News Feature | November 25, 2014

Water Scarcity: Don't Blame Oil And Gas Companies

Sara Jerome

By Sara Jerome
@sarmje

oil.reg

Don't blame water scarcity on the energy industry.

That's one angle covered in a white paper by Ryan Sitton, a recently elected Railroad Commissioner in Texas. Sitton will soon join a body of three members who regulate oil, gas, mining and pipeline issues in the state.

In the paper, Sitton lays out his view that oil and gas companies cannot be held entirely responsible for Texas' enormous water challenges.

"Even if we eliminated all water usage for oil and gas production, that would only save the state [of Texas] less than 1% of the total water used in the state," Sitton said, per NGI's Shale Daily. "I believe strongly that we need comprehensive solutions that evaluate every type of water usage in Texas and encourage conservation, recycling, reuse and other options to optimize water utilization in a comprehensive way."

Sitton points to energy industry water consumption as a small part of the water scarcity dilemma.

"While the total amount of water usage has increased, the proportion of fresh water used to the amount of oil/gas produced has actually decreased," he wrote, per Shale Daily.

He also notes that energy companies are increasing their use of recycled water.

"The ratio of recycled/reused water and brackish water to fresh water is also changing dramatically.
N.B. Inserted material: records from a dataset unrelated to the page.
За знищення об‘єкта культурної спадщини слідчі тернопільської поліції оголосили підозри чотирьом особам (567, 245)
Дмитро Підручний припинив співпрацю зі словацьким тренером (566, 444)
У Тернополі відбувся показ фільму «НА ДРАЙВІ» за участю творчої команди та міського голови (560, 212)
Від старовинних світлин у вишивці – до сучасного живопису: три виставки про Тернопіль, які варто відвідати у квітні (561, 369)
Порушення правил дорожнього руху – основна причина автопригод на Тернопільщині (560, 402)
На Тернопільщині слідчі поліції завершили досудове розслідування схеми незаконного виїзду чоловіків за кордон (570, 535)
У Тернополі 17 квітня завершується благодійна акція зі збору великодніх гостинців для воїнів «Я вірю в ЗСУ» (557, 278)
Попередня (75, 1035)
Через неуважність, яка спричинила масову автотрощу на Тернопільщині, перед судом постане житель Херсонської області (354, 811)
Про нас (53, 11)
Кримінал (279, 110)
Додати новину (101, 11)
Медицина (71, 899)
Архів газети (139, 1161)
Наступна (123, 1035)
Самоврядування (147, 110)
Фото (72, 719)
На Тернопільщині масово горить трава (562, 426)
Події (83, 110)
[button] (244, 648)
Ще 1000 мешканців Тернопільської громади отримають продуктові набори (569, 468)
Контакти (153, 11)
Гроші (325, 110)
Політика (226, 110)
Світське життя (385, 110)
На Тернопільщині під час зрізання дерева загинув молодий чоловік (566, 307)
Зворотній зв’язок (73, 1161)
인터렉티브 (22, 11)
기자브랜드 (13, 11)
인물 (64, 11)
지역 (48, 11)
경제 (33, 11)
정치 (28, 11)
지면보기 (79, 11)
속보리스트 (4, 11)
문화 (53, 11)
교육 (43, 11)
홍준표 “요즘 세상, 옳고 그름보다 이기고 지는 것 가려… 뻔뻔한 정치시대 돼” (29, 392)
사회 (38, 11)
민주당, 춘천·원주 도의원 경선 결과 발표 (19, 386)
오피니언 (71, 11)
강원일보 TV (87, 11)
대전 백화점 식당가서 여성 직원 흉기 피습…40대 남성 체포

Oil and gas operators are increasingly using non-freshwater in their operations. Over three years, according to the Texas Oil and Gas Association, they increased non-freshwater usage by 600% (from 3% to 21%)," he wrote.

Residential water use is sometimes a bigger problem, according to Sitton, who says on his website that "watering Texas lawns in 2011 consumed 18 times more water than hydraulic fracturing."

Sitton was highlighted this year as part of Houston Business Journal's "40 under 40" Texas politicians.

"Politically, I want to help the state of Texas and the United States articulate more effective policies on energy development. This is truly a unique time in history in which the United States has the opportunity to reassert itself as the most prominent force in energy production and energy markets," Sitton said in the report.